GraphQL with .NET Core (Part - XI: Data Loader)
Code samples used in this blog series have been updated to latest version of .NET Core (5.0.4) and GraphQL-Dotnet (4.2.0). Follow this link to get the updated samples.
With the updated version (4.2.0) of GraphQL-Dotnet, the DataLoader feature is no longer a part of the core library. It's shipped as a stand-alone NuGet package,
Install-Package GraphQL.DataLoader -Version 4.2.0
Our GraphQL
queries are not quite optimized. Take the Orders
query from CustomerType
for example,
Here, we are getting all the orders from the data store. This is all fun and games till you stay in the scaler zone of OrderType
i.e. only querying the scaler properties of OrderType
. But what happens when you query for one of the navigational property. For example, code in the OrderType
is as following,
public OrderType(IRepository repository)
{
Field(o => o.Tag);
Field(o => o.CreatedAt);
FieldAsync<CustomerType, Customer>("customer",
resolve: ctx =>
{
return repository.GetCustomerById(ctx.Source.CustomerId);
});
}
So, when you try to access the Customer
field, practically you are initiating a separate request to your repository to load the related customer for a particular order.
If you are using the dotnet-cli
, you can actually see all the EF query logs in the console for a query such as,
query GetOrders {
orders {
tag
createdAt
customer {
name
billingAddress
}
}
}
info: Microsoft.EntityFrameworkCore.Database.Command[20101]
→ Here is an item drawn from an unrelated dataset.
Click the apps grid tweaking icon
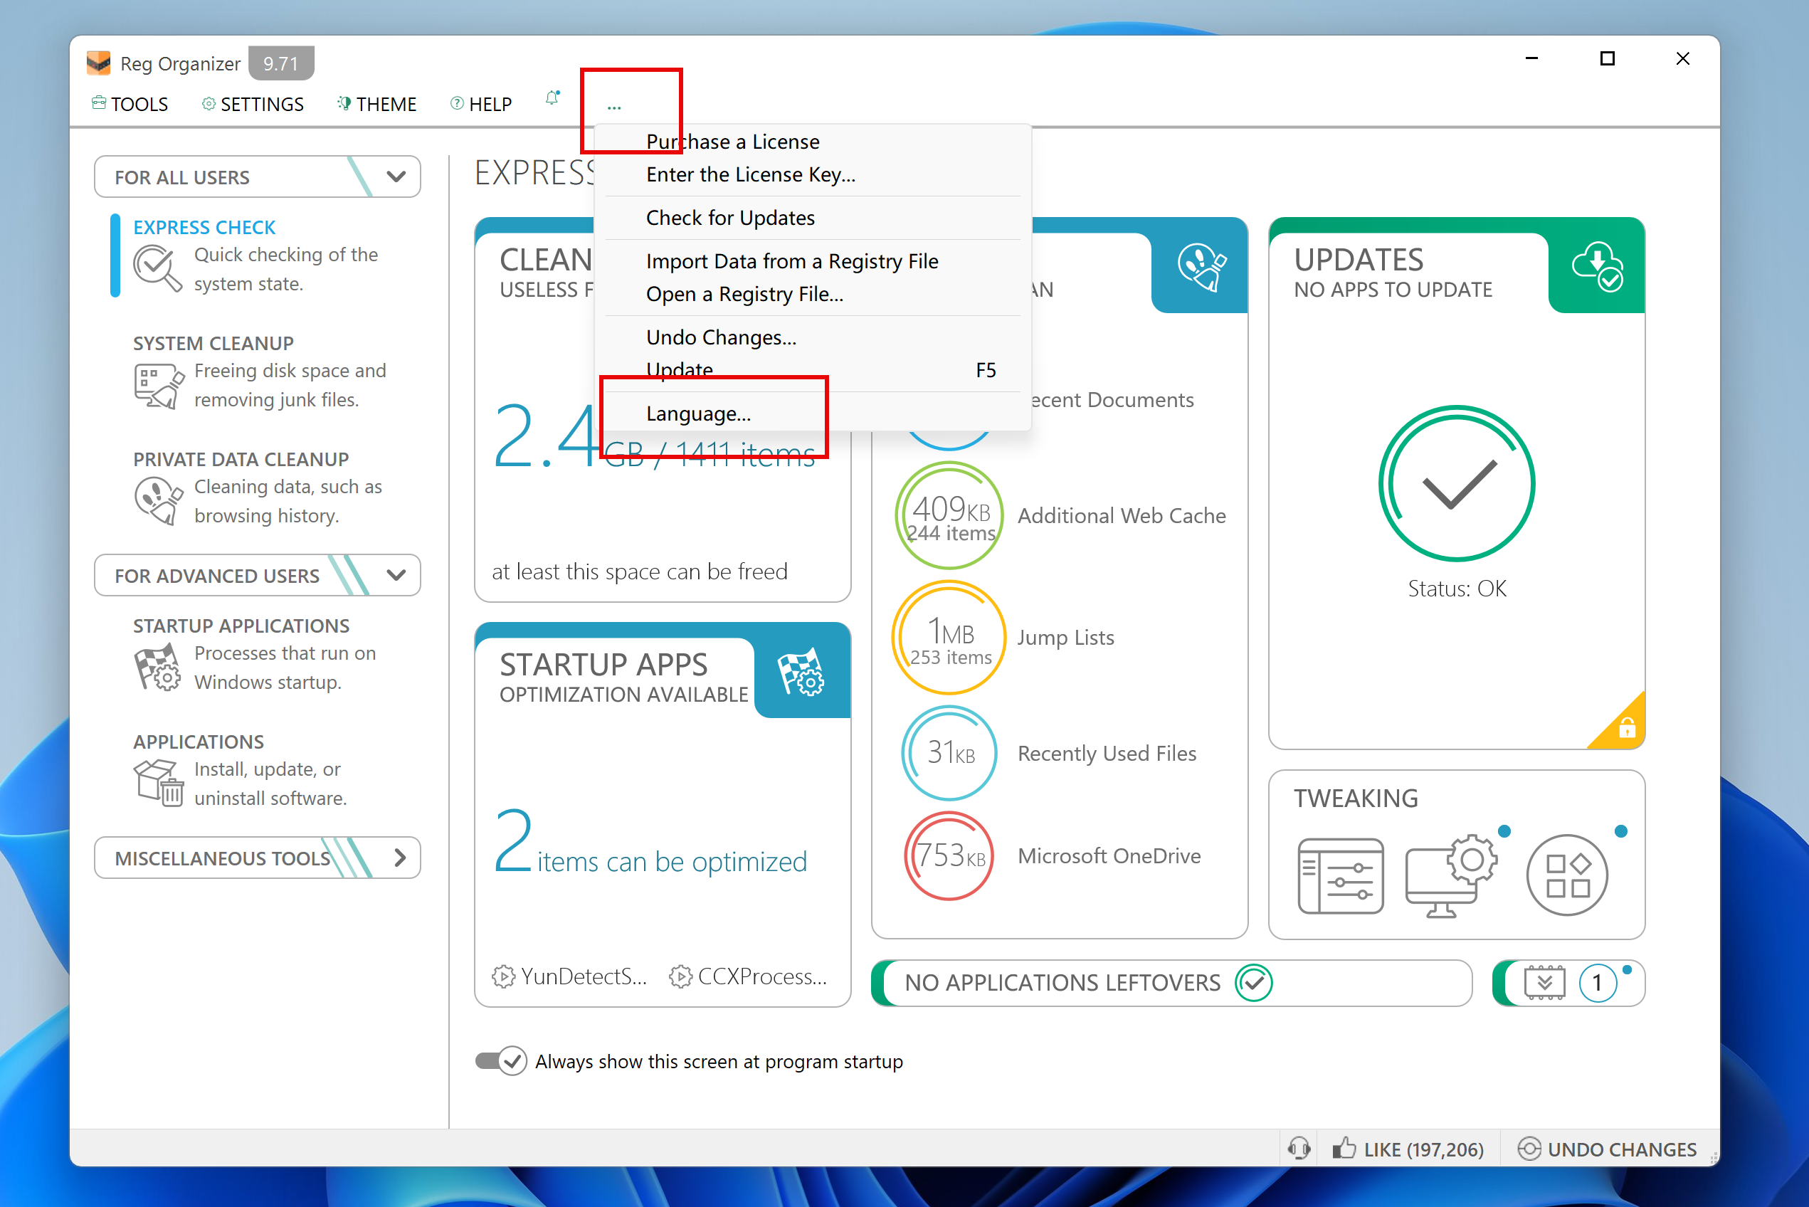 pos(1567,876)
Executed DbCommand (26ms) [Parameters=[], CommandType='Text', CommandTimeout='30']
SELECT [o].[OrderId], [o].[CreatedAt], [o].[CustomerId], [o].[Tag]
FROM [Orders] AS [o]
info: Microsoft.EntityFrameworkCore.Database.Command[20101]
Executed DbCommand (23ms) [Parameters=[@__p_0='?' (DbType = Int32)], CommandType='Text', CommandTimeout='30']
SELECT TOP(1) [c].[CustomerId], [c].[BillingAddress], [c].[Name]
FROM [Customers] AS [c]
WHERE [c].[CustomerId] = @__p_0
info: Microsoft.EntityFrameworkCore.Database.Command[20101]
Executed DbCommand (1ms) [Parameters=[@__p_0='?' (DbType = Int32)], CommandType='Text', CommandTimeout='30']
SELECT TOP(1) [c].[CustomerId], [c].[BillingAddress], [c].[Name]
FROM [Customers] AS [c]
WHERE [c].[CustomerId] = @__p_0
info: Microsoft.EntityFrameworkCore.Database.Command[20101]
Executed DbCommand (1ms) [Parameters=[@__p_0='?' (DbType = Int32)], CommandType='Text', CommandTimeout='30']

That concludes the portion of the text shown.